Por Lucas Granero
Cuando en El auge del humano se abre una puerta es como si entrarámos, de manera constante y espiralada, en una dimensión completamente nueva, inesperada. Esto sucede bien al principio, casi sin ningún tipo de preámbulos. Exe da vueltas por una casa, busca algo (y todos los personajes de la película harán lo mismo, indefectiblemente), hasta que de repente abre la puerta y sale afuera. Ahí, el mundo nuevo: una inundación azota al barrio por el que se mueve y se le complica llegar a horario a su trabajo. La sensación que queda es esa misma que debe haber sentido Alicia al seguir los rastros del conejo y caer por el pozo: estábamos en un lugar y ahora estamos en otro, totalmente distinto. Nada nos anticipó este clima, a excepción de unas pequeñas gotas que se escuchan mientras Exe está aún bajo el refugio. La pregunta que debemos hacernos, pies en al agua, es justamente esa: ¿dónde estamos?
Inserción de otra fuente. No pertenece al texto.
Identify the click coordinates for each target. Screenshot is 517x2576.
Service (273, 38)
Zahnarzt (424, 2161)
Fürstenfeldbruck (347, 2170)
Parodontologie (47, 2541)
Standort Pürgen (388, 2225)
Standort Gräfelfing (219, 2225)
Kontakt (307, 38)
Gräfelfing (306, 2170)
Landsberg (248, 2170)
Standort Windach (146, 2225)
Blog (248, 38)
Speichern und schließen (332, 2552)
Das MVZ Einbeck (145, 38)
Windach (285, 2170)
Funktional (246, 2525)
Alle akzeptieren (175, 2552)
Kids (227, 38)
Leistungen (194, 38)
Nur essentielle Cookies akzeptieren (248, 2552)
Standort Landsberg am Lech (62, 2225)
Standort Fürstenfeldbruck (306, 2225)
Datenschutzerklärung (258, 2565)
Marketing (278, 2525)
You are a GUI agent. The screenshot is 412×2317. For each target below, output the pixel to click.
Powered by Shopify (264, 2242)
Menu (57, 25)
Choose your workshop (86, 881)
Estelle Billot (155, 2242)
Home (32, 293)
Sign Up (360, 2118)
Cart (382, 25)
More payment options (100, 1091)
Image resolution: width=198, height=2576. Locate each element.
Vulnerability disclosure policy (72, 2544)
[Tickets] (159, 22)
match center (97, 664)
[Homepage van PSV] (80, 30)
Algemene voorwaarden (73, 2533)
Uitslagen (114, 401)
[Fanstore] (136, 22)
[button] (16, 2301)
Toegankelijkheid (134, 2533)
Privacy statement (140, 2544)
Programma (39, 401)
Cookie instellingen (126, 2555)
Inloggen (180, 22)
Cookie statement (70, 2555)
En principio, en tres lugares distintos: Argentina, Mozambique y Filipinas. De geografía atrofiada, El auge del humano vuelve a las distancias del mundo un asunto de sencilla resolución, pasando de un lugar a otro a velocidad de click, despedazando al planeta en mil millones de pestañas distintas, todas abiertas al unísono, todas invitando a ser habitadas. Como un explorador alucinado (o más bien un navegador, como corresponde a todo usuario de la aventura internáutica), Williams concibe al espacio como un elemento digno de ser maleable y con esa intención lo recorre, buscando, del mismo modo que todos sus personajes, una conexión, una evasión, un nuevo pozo en el cual poder meterse y hurgar hasta encontrar la nueva salida. Pero, aun entrando en la punta del mundo y saliendo en la otra, no hace más que dar con un solo y único estado de las cosas: el trabajo es siempre escaso y nunca fijo, siempre esclavizante y nunca justo. Ahora queda un poco más claro: estamos en el mundo.
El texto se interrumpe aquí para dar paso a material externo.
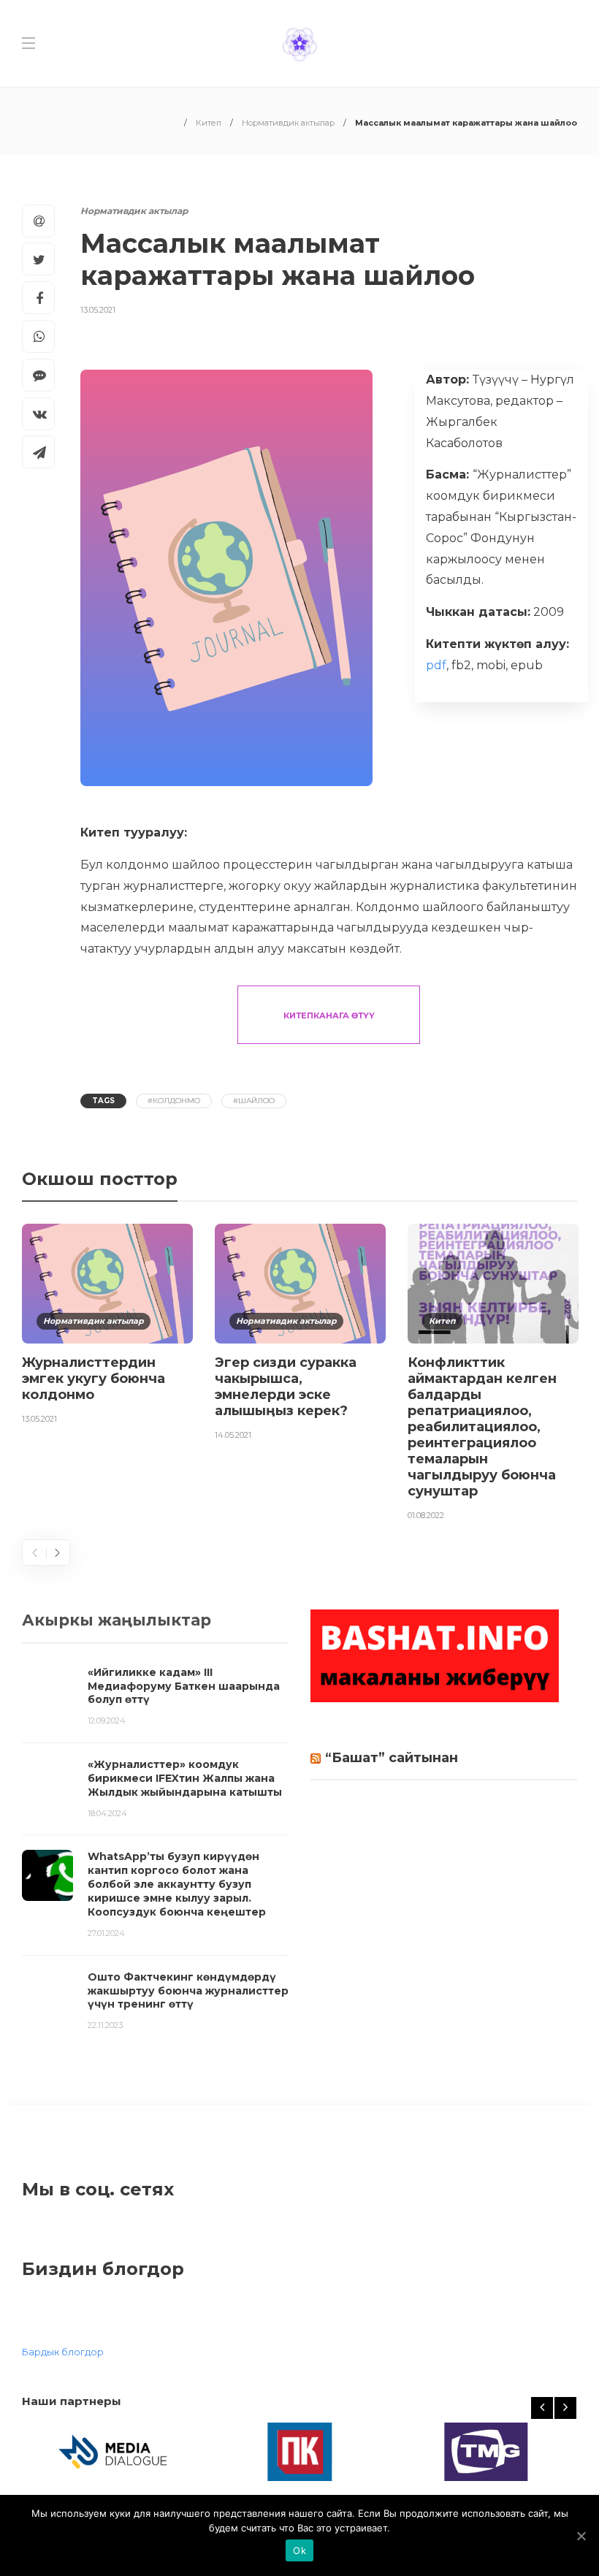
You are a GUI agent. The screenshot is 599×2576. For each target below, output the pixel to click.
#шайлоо (254, 1100)
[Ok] (580, 2536)
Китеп (208, 123)
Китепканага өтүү (329, 1015)
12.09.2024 (107, 1720)
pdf (436, 665)
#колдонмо (174, 1100)
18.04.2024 (107, 1813)
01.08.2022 (426, 1515)
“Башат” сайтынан (391, 1758)
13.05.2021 (97, 310)
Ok (299, 2550)
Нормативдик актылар (288, 123)
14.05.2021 (233, 1435)
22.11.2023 (105, 2025)
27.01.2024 (106, 1933)
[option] (107, 1326)
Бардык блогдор (63, 2352)
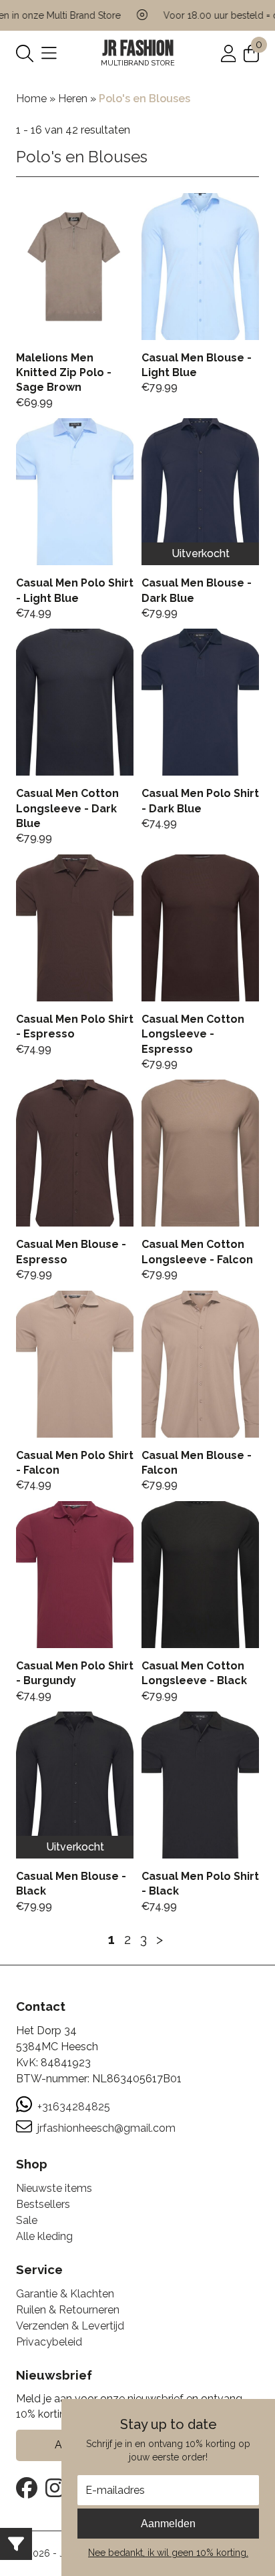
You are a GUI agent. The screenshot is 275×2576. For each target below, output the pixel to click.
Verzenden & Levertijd (70, 2325)
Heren (72, 98)
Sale (26, 2220)
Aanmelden (168, 2523)
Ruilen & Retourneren (67, 2309)
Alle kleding (44, 2236)
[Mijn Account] (228, 52)
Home (31, 98)
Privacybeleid (49, 2342)
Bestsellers (43, 2204)
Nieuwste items (54, 2188)
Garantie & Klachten (65, 2293)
Ya en su cortometraje Pude ver un puma, Williams demostraba un poder inusual para revelar la potencia latente que existe en el corte entre dos planos. Con tal solo un salto, sus personajes pasaban de un espacio a otro, encontrando en esa elipsis la solución para unir los paisajes más extremos, para ir de un cielo del conurbano a las ruinas de una ciudad y de ahí, sin ninguna escala posible, a la profunda frondosidad de alguna selva hasta que uno de ellos terminaba, literalmente, cayendo por un pozo. Es esa misma obsesión por el desplazamiento y su obstinación por encontrar en la unión de dos planos un mundo imprevisible lo que se vuelve regla en El auge del humano, permitiendo la sorpresa constante. El faro de Williams no parece ser tanto el lenguaje cinematográfico sino más bien el del comportamiento que permite internet. En ese sentido, el elemento más ideal para intentar darle un marco lógico a su obra habría que encontrarlo en la forma del hipervínculo, esa acción que permite saltar de tema a tema, de página a página, formando una escala de información que, cual efecto dominó virtual, va derramando datos sobre datos. Tal vez se trate de una estética de la dispersión, una forma que poco a poco Williams fue encontrando y que aquí se exhibe en lo que acaso sea su forma más acabada.
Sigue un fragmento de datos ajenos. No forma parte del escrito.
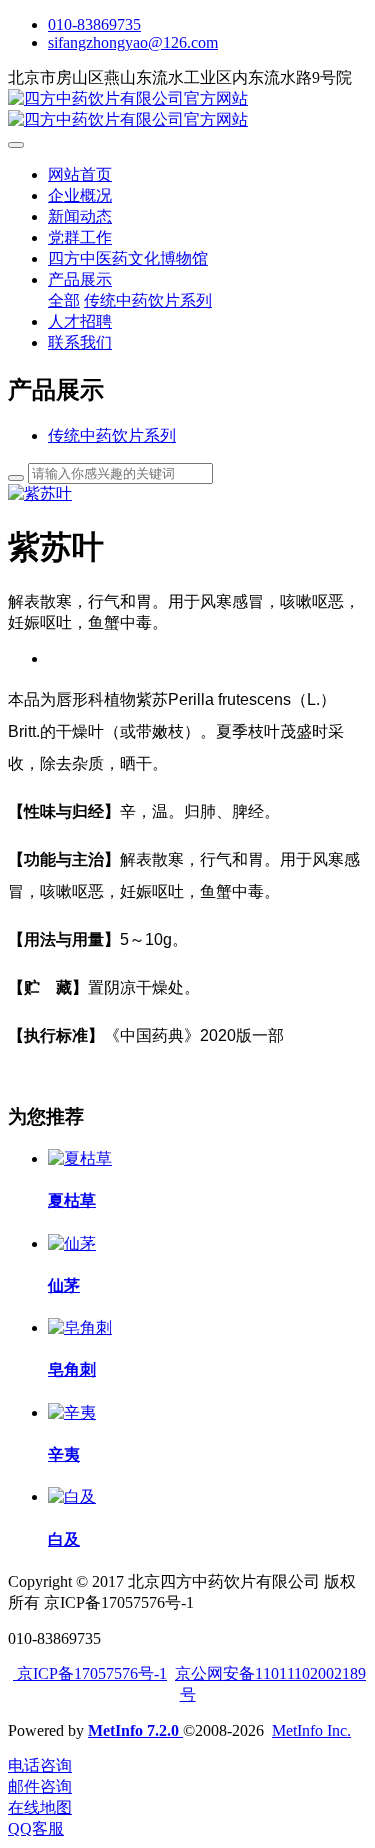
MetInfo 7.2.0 (133, 1730)
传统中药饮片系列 (112, 435)
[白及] (72, 1496)
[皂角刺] (80, 1327)
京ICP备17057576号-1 (90, 1673)
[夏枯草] (80, 1158)
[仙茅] (72, 1243)
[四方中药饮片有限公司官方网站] (187, 110)
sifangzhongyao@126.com (133, 42)
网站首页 (80, 174)
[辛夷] (72, 1412)
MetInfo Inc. (311, 1730)
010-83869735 (94, 24)
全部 (64, 300)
Aquí no se agarra tanto ya de la sorpresa inherente del montaje sino que busca las uniones entre un personaje y otro (que es también, el pasaje de un país al otro) a través del plano secuencia, primordial procedimiento de toda la película. Es a partir de esa forma que Williams encuentra la conexión entre las tres historias que hacen a El auge del humano. La primera de ellas, que pasa de Argentina a Mozambique, se da una manera casi invisible e involucra a un monitor de computadora, que funciona aquí como el motor ideal para la inmersión hacia otras vidas a las que Williams sigue siempre con intención casi de documentalista, persiguiendo sus pasos por los contextos que les pertenecen, desde los lagos en los que nadan hasta las habitaciones en las que duermen, sin olvidar el obligado pasaje por sus espacios de trabajo que también varían entre supermercados, fábricas y hasta una improvisada home office desde donde se llevan a cabo nocturnas sesiones de sexo virtual. En esos recorridos, resulta interesante prestarle atención a las casuales charlas que tienen los personajes, diálogos a simple vista vacíos de contenidos pero que una escucha atenta podrá entrever que hay algo en ello que los vuelve vitales para comprender las preocupaciones que los mueven: desde la descripción de un sueño en el que el cielo se transforma en un nuevo espacio publicitario (sueño que ya comentaba uno de los chicos de Pude ver un puma), hasta el deseo de poder escuchar un grito primal, pasando por la algo más directa confesión de que uno hace un trabajo por dinero y no por placer y que ahí, en ese conflicto tan horrible de tan común, se desencadena el factor que los une a todos. “¿Estás triste o estás cansado?” dice un mensaje que se envía en la tercera parte y, aunque desconocemos el remitente, bien podría estar siendo enviado a cualquiera de todos los personajes que pueblan esta aldea global que Williams construye.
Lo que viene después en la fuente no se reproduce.